◆ 問題 1: 文書抜粋のうち、「鈴木(邦)委員 おっしゃるこ」から「遠藤部会長 ほかにございますか。よろしゅうございますか。」までの部分をそのまま書き写しなさい。
◆ 問題 2: 文書抜粋によると、竹林介護保険計画課長は、介護医療院や療養病床からの転換に関する計画上の取り扱いについて、何を出す予定だと述べているか。

◆ 文書抜粋:
鈴木(邦)委員 おっしゃることはそうだと思うのですけれども、実際、地域の市町村としては、介護療養のほうはもともとその分のお金が介護保険料の中に含まれているので、そちらのほうが保険料に影響を与えないと判断すれば、医療療養から移るよりも介護療養から移るほうを優先するように働くのではないですか。それは公平平等だとおっしゃるけれども、それについてはどのようにお考えですかということです。そこを指針に入れないと市町村としては判断に迷うことはないですか、あるいは取り扱いに差がつけられるようなことはないですかということについて、確認の質問をしているわけですけれども、いかがですか。

○竹林介護保険計画課長 基本指針上はこの部分は第6期のものと全く同じ内容にしてあって、特段今回新しい判断をしたわけではないのですけれども、確かにこの基本指針だけですと、何をどうしたらいいのか読みづらいところもありますので、この介護医療院が創設されたこともありますので、この介護医療院の関係、介護療養病床、医療療養病床からの転換の関係、このあたりの計画上の取り扱いについては、別途ちゃんと整理をされた通知を補足する形で出す予定でおりまして、そういったところでは、先生御懸念のような誤ったメッセージが行かないように、しっかり明確にしたいと思っております。

○遠藤部会長 鈴木委員、どうぞ。

○鈴木(邦)委員 通知が出るということで、そこははっきりするということですね。ぜひそれはよろしくお願いいたします。了解しました。

遠藤部会長 ほかにございますか。よろしゅうございますか。

 積極的な活発な御議論どうもありがとうございました。一つ一つ大変貴重な御意見で、もっと時間をかけてお聞きしたいというものもございましたけれども、時間制約がございまして、どうも申しわけございませんでした。また、御協力ありがとうございます。

◆ 与えられた情報:
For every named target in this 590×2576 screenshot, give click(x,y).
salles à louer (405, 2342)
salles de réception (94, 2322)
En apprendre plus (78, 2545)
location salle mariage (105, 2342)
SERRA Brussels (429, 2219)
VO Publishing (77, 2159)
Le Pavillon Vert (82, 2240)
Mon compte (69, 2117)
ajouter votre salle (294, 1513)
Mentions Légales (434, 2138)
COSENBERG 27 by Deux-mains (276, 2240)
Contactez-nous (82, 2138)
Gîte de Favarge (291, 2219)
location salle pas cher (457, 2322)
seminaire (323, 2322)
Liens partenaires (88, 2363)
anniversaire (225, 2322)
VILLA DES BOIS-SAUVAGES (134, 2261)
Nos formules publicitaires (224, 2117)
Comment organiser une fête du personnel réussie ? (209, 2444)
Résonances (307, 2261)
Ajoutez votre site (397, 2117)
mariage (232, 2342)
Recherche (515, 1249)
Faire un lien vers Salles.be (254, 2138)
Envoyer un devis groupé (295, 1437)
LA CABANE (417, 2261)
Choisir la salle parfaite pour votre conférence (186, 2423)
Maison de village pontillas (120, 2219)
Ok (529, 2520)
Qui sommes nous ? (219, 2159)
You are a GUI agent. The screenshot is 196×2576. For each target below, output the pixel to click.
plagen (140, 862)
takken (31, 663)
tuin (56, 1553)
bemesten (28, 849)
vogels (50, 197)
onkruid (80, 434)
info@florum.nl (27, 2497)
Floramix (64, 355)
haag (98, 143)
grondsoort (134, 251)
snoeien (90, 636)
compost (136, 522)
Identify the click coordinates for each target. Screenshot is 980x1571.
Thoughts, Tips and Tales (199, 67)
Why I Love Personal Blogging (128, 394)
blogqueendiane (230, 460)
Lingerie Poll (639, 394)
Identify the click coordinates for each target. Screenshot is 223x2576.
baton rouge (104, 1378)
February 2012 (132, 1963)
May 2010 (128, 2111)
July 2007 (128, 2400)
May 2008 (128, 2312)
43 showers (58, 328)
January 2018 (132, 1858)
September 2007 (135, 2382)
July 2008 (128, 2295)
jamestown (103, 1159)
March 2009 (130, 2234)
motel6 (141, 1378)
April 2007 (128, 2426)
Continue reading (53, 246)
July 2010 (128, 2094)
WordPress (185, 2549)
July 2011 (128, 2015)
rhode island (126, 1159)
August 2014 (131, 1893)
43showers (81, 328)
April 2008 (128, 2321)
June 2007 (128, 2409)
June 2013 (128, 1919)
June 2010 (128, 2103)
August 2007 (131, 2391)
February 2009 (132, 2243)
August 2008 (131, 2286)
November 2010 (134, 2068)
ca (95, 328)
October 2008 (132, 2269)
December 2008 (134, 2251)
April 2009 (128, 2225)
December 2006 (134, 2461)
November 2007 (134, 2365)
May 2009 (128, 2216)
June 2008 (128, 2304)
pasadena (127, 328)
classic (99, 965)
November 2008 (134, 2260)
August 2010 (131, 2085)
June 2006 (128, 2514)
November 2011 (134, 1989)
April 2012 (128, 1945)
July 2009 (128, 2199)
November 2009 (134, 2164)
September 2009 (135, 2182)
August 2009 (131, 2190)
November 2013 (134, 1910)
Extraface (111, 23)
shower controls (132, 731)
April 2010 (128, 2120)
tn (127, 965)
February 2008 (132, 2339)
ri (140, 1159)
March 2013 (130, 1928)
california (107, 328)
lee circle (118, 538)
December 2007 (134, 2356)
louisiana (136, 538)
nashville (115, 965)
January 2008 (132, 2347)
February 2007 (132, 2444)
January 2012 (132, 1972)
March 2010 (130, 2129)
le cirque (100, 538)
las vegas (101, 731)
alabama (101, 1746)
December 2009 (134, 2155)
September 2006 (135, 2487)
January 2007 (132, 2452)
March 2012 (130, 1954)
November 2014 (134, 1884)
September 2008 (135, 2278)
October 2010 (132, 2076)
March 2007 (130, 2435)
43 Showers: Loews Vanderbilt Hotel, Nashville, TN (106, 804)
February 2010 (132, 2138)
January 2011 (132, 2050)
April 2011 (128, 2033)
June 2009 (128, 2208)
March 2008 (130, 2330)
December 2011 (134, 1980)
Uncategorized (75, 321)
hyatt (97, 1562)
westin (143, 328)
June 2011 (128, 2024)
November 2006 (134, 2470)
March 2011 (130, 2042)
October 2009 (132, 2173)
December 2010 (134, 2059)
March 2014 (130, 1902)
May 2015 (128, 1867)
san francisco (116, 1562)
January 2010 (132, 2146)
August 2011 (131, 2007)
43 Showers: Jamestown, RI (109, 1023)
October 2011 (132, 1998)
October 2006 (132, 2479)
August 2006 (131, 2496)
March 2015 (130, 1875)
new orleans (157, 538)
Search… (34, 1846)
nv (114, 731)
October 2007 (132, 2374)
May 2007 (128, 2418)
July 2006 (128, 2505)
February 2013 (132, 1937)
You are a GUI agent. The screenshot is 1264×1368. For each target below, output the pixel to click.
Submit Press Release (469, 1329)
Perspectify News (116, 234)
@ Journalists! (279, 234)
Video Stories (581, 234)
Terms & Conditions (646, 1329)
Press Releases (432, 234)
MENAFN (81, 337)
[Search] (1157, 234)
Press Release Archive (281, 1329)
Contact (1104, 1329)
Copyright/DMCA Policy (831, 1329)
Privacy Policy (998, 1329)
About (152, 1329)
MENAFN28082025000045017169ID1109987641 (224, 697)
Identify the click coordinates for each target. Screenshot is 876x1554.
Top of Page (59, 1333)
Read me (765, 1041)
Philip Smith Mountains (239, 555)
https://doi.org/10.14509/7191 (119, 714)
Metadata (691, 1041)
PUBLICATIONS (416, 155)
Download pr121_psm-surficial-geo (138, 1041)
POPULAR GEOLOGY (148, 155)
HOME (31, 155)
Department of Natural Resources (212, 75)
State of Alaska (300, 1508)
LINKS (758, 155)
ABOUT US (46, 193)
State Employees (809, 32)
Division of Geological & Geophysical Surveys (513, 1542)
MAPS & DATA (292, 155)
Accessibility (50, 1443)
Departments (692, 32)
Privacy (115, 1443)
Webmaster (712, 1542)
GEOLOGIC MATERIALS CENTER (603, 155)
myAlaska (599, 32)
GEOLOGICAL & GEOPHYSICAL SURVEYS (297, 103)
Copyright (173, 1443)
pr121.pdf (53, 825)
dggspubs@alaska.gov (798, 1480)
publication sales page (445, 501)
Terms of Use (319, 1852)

◆ 解答 1:
鈴木(邦)委員 おっしゃることはそうだと思うのですけれども、実際、地域の市町村としては、介護療養のほうはもともとその分のお金が介護保険料の中に含まれているので、そちらのほうが保険料に影響を与えないと判断すれば、医療療養から移るよりも介護療養から移るほうを優先するように働くのではないですか。それは公平平等だとおっしゃるけれども、それについてはどのようにお考えですかということです。そこを指針に入れないと市町村としては判断に迷うことはないですか、あるいは取り扱いに差がつけられるようなことはないですかということについて、確認の質問をしているわけですけれども、いかがですか。

○竹林介護保険計画課長 基本指針上はこの部分は第6期のものと全く同じ内容にしてあって、特段今回新しい判断をしたわけではないのですけれども、確かにこの基本指針だけですと、何をどうしたらいいのか読みづらいところもありますので、この介護医療院が創設されたこともありますので、この介護医療院の関係、介護療養病床、医療療養病床からの転換の関係、このあたりの計画上の取り扱いについては、別途ちゃんと整理をされた通知を補足する形で出す予定でおりまして、そういったところでは、先生御懸念のような誤ったメッセージが行かないように、しっかり明確にしたいと思っております。

○遠藤部会長 鈴木委員、どうぞ。

○鈴木(邦)委員 通知が出るということで、そこははっきりするということですね。ぜひそれはよろしくお願いいたします。了解しました。

遠藤部会長 ほかにございますか。よろしゅうございますか。

◆ 解答 2: 別途整理された通知を、基本指針を補足する形で出す予定だと述べている。